### Data excerpts
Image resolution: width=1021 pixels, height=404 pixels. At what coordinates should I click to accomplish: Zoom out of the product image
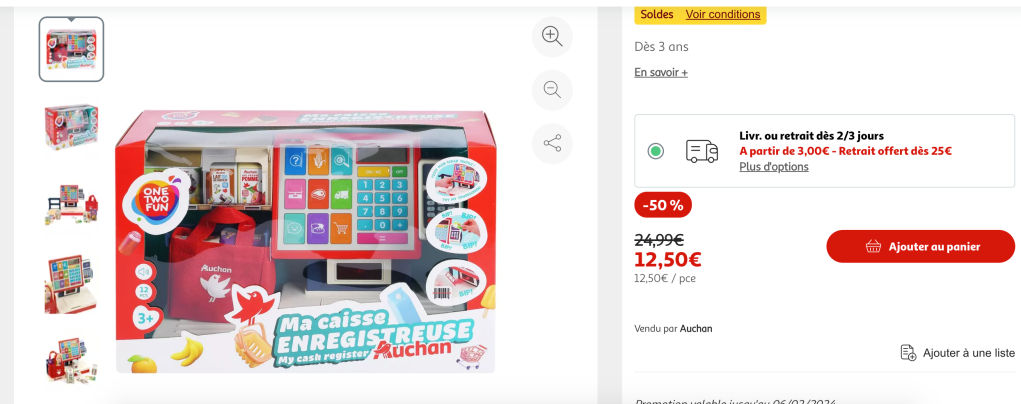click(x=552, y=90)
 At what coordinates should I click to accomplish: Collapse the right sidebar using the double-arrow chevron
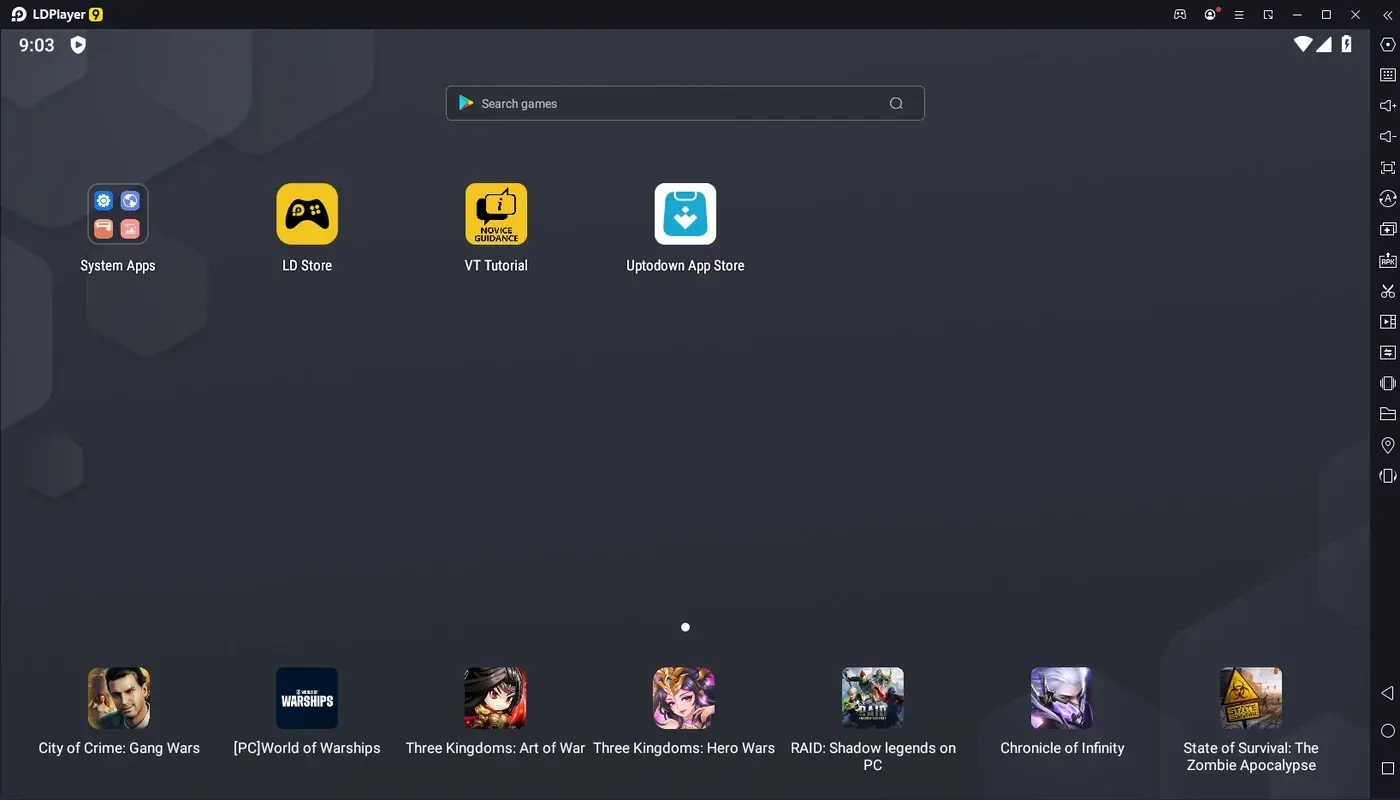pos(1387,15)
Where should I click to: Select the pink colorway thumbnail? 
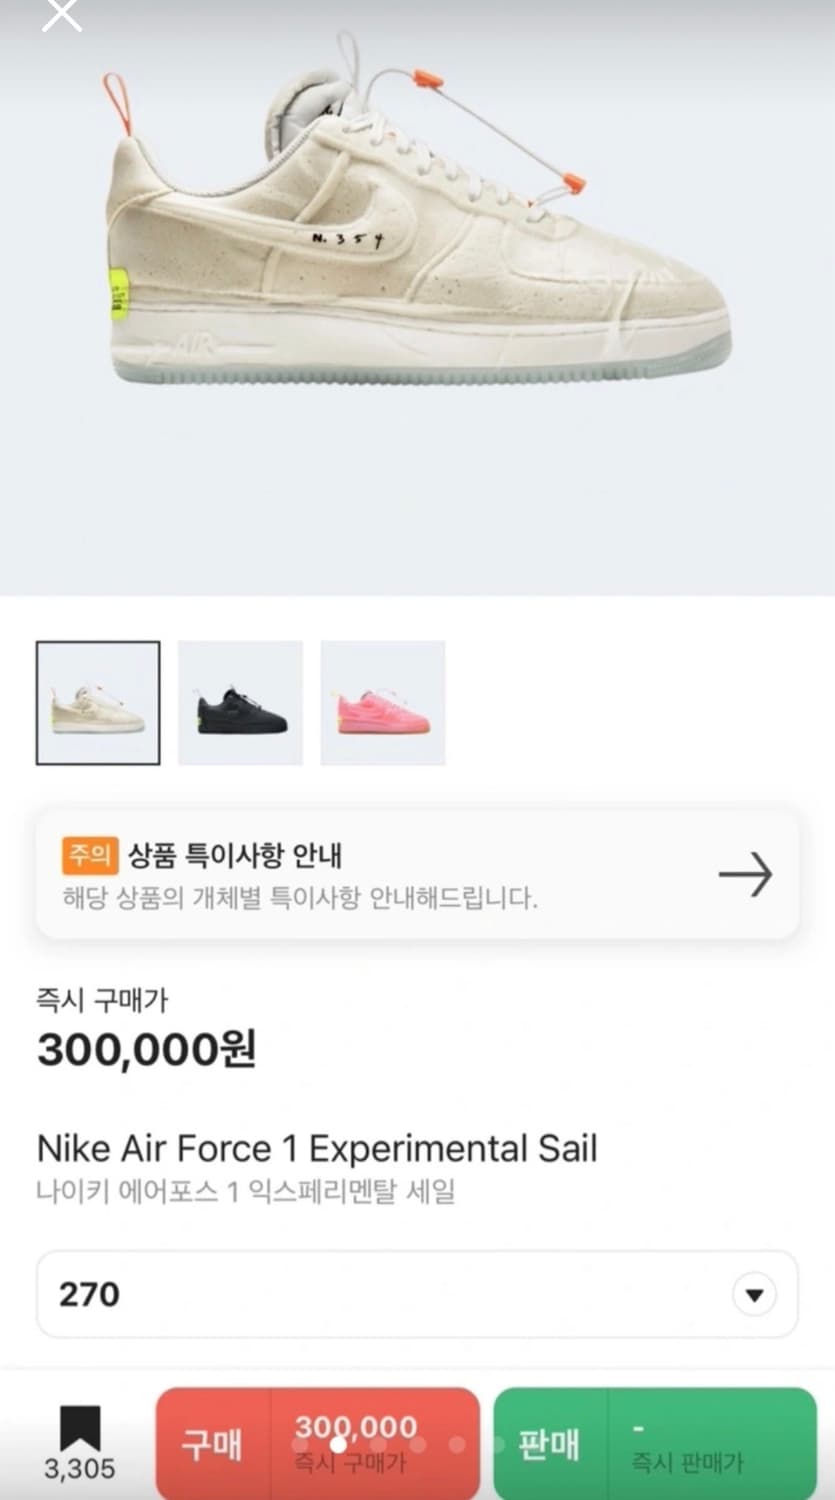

--

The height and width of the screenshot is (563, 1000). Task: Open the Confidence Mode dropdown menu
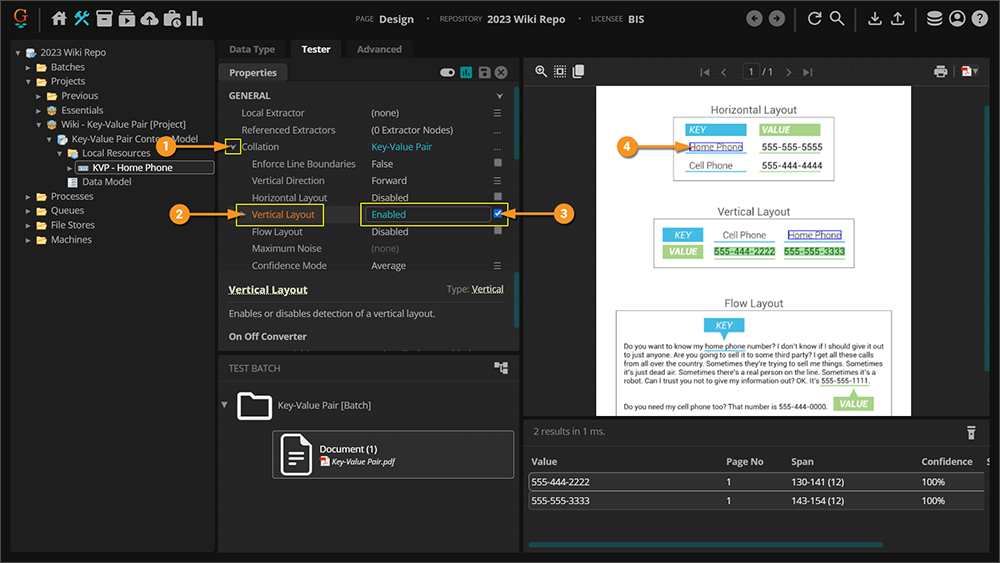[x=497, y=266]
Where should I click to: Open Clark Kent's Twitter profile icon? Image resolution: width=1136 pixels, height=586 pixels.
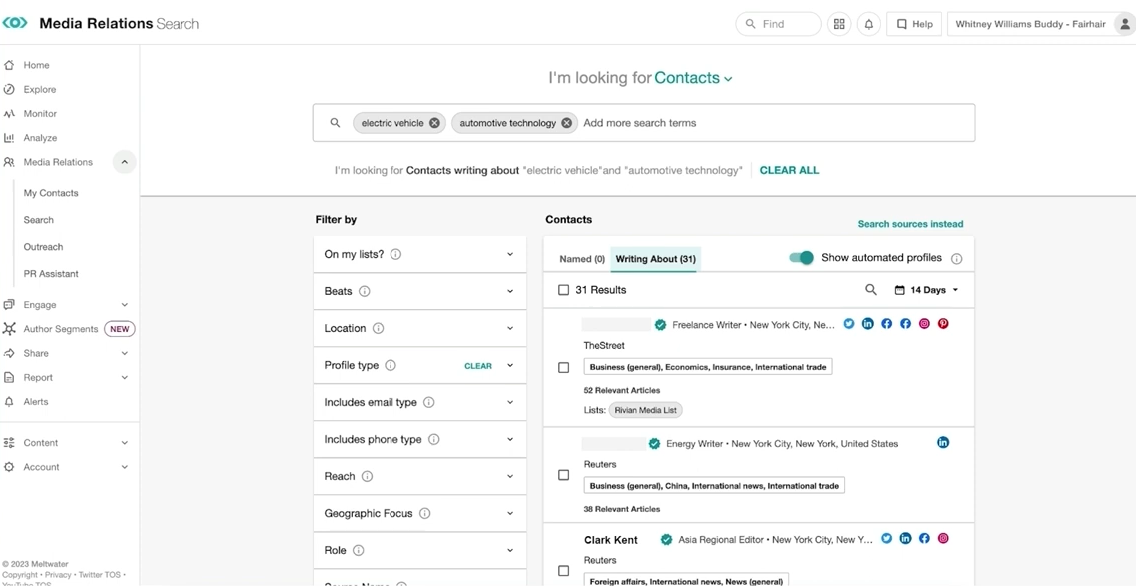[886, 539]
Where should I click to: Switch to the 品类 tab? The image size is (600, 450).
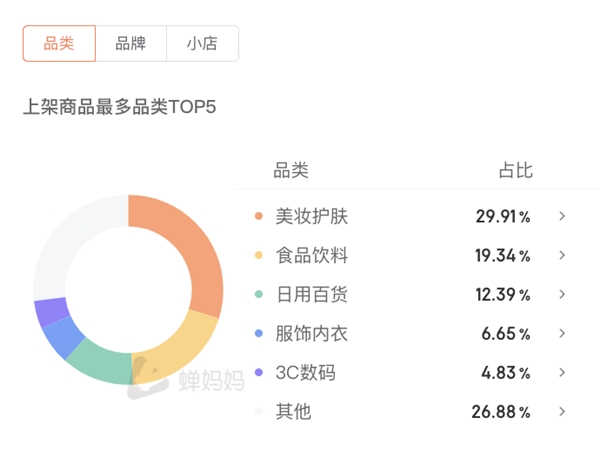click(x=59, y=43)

### Aim of the exercise
Output the entries between the lines holding "Where should I click to: Open" and "click(x=59, y=43)", inclusive, as a two-column CSV with columns text and answer. Give one row per entry, put each value in a single quoted field with line breaks replaced by spaces, and leave the pictures out.

### Result of this task
text,answer
"Where should I click to: Open Clark Kent's Twitter profile icon? Image resolution: width=1136 pixels, height=586 pixels.","[886, 539]"
"Where should I click to: Switch to the 品类 tab? The image size is (600, 450).","click(x=59, y=43)"